Bio: Dr. Dharmasena is Associate Professor, Department of Agricultural Economics and Associate of the Agribusiness, Food and Consumer Economics Research Center (AFCERC) at Texas A&M University. His current research interests are in the areas of Consumer Economics and Applied Demand Analysis, Agribusiness and Food Market Analysis, Behavioral Economics, Health and Nutrition Economics, Economics of Food Security, Food Environments and Obesity, Causality Modeling, Probability Forecasting and Forecast Evaluation, and Market Integration and Price Discovery. He is an expert in applied econometric modeling, both structural and time-series.
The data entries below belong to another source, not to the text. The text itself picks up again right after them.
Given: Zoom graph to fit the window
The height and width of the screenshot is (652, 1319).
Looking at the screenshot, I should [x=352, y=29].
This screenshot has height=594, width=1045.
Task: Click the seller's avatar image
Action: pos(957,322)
Title: Rain Enhancement with Commercial Agricultural Aircraft
Author: Dr. Dan Martin
Abstract: Some areas of the United States have recently experienced the worst drought in over a century. Water resources are tightening and aquifers are not being recharged as quickly as needed for an ever-growing population. Drought hits agriculture particularly hard with reduced crop yields and increased food prices. Several states have implemented rain enhancement or snowpack augmentation programs to help increase water supplies. Conventional technology used to increase rainfall includes the burning of silver iodide or calcium chloride flares near cloud bases. The smoke from these flares provides a nucleus for water vapor in the clouds to attach to and grow in size until large enough to precipitate out as rain. Although not supported by scientific data, some individuals are concerned about the resulting possibility of silver in the water supply. Research conducted by USDA’s Aerial Application Technology Research Unit in College Station, Texas has shown that releasing charged water droplets into the updraft of convective clouds via agricultural aircraft generates just as much, if not more, extra rainfall as conventional methods. This presentation will discuss the rain enhancement research conducted to date and opportunities for the future.
Bio: Dr. Dan Martin is a Research Agricultural Engineer with the USDA-ARS Aerial Application Technology Research Unit and has over 30 years of training and experience in aerial spray application technologies for precision agriculture. He has authored/coauthored over 50 journal articles and has given over 100 technical presentations at regional, national, and international forums. He has held various leadership positions in professional societies and is recognized as a leading authority in manned and unmanned aerial application systems for precision agriculture and pest management.